Paleo & AIP Shepherd’s Pie

PhotoGrid_1448319573902

I made this over a week ago, hence the pretty fall photo edit, and was in the midst of getting the recipe jotted for the blog…and we all got sick!  Then there was Thanksgiving and a week of recovering, family stuff, and regular day-to-day goings on of the PreciousBelovedBlessing house.  So, here it is!

 

I love fall.  It’s my favorite time of year and who doesn’t love comfort food?!  I haven’t made Shepherd’s Pie in ages and it doesn’t come to mind when you are thinking either paleo or AIP, but it sounded good one night, so I looked at what I had in the fridge and decided to wing it.

 

What is paleo or AIP, you might be wondering.  Paleo is a type of diet that uses inspiration from our ancestors for a cleaner, less refined or processed, way of living.  It is free from grains, dairy (in some cases), and refined sugars, and basically anything artificial.  To me, it simply means a cleaner way of living.  AIP stands for Autoimmune Protocol, which is a version of the paleo diet that also eliminates nuts, seeds, definitely dairy, and nightshades, among other things.  I don’t think any one diet or lifestyle is one size fits all.  I eat the way I do to help me manage autoimmune issues such as Celiacs disease, eczema, asthma, and some other things.  I have found certain things I can have and certain things I can’t.

 

One thing I have never been able to reintroduce are nightshades.  A nightshade is a certain genre of a seed or plant with a make up that can be very irritating to the gut of some people – and I am one of them.  This includes – in this dish for instance – white potatoes and tomatoes.  I have discovered I can have a small amount of good-quality dairy on occasion, but my son (who also has to eat gluten-free) can’t tolerate any, but I had tried a couple of side dish recipes that used just a little fat and a food processor and had whipped up amazing mashed potato-like goodness, so I gave this a try.

 

I had sweet potatoes in my cupboard, ground beef in my fridge, along with some pureed pumpkin (a great substitute for the traditional tomato), and lots of veggies.  Here is what I came up with.  We all loved it, including my husband who isn’t crazy about sweet potatoes!  The ghee I have reintroduced successfully, but if you are still in the elimination diet phase of AIP use whatever cooking fat you prefer, like lard or coconut oil.

 

Enjoy!

 

Paleo & AIP Shepherd’s Pie

 

Topping:

4 medium sweet potatoes (yams would work as well)

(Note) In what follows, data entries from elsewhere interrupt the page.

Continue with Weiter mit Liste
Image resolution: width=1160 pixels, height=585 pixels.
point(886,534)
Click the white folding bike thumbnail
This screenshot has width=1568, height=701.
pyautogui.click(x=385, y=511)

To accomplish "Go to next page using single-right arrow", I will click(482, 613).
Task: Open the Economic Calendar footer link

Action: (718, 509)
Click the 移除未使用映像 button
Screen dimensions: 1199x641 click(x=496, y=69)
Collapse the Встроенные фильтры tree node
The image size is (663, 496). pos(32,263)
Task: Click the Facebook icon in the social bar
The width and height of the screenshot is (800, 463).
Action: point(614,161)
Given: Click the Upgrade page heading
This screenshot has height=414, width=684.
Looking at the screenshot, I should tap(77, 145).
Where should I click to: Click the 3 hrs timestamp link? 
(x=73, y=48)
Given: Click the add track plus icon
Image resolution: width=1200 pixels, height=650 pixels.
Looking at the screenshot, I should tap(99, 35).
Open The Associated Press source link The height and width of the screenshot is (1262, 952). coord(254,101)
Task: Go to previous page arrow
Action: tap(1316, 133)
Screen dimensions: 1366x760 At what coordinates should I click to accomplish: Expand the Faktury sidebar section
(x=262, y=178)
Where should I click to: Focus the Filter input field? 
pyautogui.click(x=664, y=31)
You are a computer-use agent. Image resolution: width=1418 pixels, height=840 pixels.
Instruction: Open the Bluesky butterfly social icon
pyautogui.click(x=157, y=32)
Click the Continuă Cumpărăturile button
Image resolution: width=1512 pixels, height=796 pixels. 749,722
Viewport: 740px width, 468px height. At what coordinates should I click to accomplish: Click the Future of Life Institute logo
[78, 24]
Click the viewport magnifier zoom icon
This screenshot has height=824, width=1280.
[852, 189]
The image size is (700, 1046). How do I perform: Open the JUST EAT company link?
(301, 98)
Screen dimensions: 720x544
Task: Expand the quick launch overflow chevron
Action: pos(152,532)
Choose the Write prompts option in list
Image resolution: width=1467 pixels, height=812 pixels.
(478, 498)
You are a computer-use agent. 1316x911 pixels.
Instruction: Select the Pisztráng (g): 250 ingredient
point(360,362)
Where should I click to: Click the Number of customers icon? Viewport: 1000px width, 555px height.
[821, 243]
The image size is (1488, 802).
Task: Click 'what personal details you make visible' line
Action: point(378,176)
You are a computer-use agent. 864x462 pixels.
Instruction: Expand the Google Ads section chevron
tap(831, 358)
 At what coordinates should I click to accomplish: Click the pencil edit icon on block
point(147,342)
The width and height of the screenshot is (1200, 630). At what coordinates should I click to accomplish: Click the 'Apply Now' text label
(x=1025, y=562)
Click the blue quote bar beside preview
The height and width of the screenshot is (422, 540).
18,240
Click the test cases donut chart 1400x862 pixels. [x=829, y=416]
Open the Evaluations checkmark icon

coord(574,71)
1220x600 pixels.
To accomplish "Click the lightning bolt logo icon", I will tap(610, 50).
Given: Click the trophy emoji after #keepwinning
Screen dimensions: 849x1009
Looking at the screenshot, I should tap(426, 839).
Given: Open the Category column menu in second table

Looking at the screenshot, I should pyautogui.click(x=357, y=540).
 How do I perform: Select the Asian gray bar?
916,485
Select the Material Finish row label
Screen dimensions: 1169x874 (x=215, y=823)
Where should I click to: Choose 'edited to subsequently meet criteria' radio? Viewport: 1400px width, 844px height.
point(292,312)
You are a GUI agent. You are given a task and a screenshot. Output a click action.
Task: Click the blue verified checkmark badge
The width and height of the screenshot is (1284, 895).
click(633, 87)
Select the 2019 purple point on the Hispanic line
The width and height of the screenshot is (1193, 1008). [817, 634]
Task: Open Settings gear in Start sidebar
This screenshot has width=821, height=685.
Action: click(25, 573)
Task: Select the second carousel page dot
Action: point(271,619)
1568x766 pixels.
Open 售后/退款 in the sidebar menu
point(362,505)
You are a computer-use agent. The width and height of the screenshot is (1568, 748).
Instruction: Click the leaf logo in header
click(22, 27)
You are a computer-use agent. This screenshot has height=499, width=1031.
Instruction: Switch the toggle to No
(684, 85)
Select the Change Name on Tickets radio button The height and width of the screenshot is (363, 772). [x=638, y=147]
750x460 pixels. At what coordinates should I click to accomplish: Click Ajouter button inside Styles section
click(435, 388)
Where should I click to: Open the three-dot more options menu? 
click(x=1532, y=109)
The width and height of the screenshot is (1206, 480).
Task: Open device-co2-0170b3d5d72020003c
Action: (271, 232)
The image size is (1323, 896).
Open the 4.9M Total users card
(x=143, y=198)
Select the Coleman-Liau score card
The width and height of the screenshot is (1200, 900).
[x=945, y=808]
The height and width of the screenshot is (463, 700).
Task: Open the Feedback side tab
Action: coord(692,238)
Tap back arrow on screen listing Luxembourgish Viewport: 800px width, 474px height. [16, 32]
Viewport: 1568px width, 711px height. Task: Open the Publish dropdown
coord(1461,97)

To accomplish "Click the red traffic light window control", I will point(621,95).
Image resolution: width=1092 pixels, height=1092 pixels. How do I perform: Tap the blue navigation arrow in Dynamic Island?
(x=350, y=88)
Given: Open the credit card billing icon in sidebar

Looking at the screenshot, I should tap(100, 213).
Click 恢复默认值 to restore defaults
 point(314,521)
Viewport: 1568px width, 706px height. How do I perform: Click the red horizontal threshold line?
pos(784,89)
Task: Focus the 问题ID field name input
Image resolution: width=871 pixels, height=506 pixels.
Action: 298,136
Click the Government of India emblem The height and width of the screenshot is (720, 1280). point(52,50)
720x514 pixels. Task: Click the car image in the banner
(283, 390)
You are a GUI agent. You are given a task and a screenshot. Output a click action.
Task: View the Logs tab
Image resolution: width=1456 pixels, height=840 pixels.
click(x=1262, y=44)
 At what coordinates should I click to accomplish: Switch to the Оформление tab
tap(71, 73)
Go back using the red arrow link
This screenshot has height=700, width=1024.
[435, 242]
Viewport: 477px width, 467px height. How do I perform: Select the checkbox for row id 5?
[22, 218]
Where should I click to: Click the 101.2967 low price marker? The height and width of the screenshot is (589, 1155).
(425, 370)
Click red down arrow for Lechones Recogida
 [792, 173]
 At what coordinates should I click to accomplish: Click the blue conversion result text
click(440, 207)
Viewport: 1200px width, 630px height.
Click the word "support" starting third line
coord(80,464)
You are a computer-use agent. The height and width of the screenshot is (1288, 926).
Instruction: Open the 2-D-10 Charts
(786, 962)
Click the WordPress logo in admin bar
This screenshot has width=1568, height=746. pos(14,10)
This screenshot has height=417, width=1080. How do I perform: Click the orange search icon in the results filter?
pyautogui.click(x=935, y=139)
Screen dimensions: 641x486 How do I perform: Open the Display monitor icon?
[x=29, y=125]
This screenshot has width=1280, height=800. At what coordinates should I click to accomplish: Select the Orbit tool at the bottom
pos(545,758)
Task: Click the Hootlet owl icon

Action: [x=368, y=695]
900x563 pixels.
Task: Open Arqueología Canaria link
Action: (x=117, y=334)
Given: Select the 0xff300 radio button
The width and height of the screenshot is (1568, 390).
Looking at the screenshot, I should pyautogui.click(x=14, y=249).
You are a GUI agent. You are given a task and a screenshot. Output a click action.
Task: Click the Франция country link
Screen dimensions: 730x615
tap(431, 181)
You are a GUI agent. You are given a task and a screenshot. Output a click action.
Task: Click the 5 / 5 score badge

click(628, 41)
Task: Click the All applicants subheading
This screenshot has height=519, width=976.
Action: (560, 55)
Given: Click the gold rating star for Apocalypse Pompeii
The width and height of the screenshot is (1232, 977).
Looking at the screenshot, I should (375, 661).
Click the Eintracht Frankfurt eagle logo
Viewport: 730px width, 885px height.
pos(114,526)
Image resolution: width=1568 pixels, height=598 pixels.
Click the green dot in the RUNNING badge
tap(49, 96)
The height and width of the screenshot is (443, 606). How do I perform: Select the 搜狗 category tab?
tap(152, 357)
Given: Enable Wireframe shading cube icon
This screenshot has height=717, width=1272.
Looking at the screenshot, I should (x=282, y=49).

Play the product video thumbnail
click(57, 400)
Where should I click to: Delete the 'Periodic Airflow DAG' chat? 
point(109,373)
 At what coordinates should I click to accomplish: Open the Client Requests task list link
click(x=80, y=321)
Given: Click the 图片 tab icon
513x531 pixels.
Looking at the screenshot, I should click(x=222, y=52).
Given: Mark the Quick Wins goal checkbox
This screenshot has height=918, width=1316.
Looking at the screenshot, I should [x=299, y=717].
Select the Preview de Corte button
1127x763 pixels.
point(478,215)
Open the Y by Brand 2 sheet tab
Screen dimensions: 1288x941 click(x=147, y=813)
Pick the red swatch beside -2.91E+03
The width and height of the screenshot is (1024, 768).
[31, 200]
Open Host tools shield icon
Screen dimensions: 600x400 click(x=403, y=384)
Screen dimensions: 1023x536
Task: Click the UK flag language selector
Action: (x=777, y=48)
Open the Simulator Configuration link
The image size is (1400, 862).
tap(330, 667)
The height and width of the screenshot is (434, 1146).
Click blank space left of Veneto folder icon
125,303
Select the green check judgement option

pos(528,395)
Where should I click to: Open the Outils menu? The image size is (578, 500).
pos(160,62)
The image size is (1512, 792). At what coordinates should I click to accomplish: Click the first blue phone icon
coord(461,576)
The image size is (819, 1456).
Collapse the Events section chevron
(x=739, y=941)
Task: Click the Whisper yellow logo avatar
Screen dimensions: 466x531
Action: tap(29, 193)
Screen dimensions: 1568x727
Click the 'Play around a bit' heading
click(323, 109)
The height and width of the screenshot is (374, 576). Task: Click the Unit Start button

2 Tablespoons ghee (or cooking fat of choice)

1 clove garlic

Dried oregano, thyme, rosemary, and basil to taste (I used probably about a Tablespoon total of the three when mixed)

Sea salt to taste

 

Bottom Layer:

1 pound ground beef (or other ground meat; Shepherd’s Pie is traditionally made with lamb, which would be good; I just used what I had on hand)

1 small onion

2-3 celery ribs, chopped

2 carrots, chopped (or more if preferred – mine were pretty big)

2 cups sliced kale (spinach or chard would be good too)

2 cloves garlic, minced

Dried oregano, thyme, rosemary, and basil to taste

2 Tablespoons plain pumpkin puree (canned ok, but NOT pumpkin pie filling!)

2 cups stock or broth (preferably homemade)

1 Tablespoon arrowroot starch

 

To Make:

First, cook the sweet potatoes.  Peel and cube them and place in a large pot of salted water.  Bring to a boil and simmer about 15 minutes, or until easily pierced with a fork.  Drain and set aside.

 

While the potatoes cook preheat the oven to 400 degrees (F) and grease a large baking dish.  (I used a 9×13” pan – there are only three of us, but I wanted lots of leftovers for the busy upcoming holiday week.)

 

Next, brown the meat, breaking it up into small pieces, season lightly with salt, and remove from pan with a slotted spoon when finished cooking; set aside.  Into the hot pan add the onion, carrots, and celery and cook a few minutes, until softened and the onion is fragrant.  Add the kale and cook until wilted, mixing well.

 

While that is cooking add the arrowroot starch to the broth and whisk well to combine.  Add to the pan, along with the garlic, herbs, and pumpkin, stirring well to combine.  Continue cooking until the sauce is thick and bubbly; this may take a few minutes.  Then add the browned meat and pour all into your prepared pan.

 

Lastly, take your drained sweet potatoes and put in a blender or food processor.  Add the remaining topping ingredients and blend until combined and fluffy.  Taste and adjust the seasoning if need be and then add to the top of the meat mixture.  I did this by spooning dallops over the top before carefully spreading it.  It takes a little time but is worth the effort!

 

Bake about 45 minutes, or until browned and bubbling.

 

Enjoy!

 

I hope you had a wonderful holiday and you enjoy this dish.  I’m definitely going to be making it again!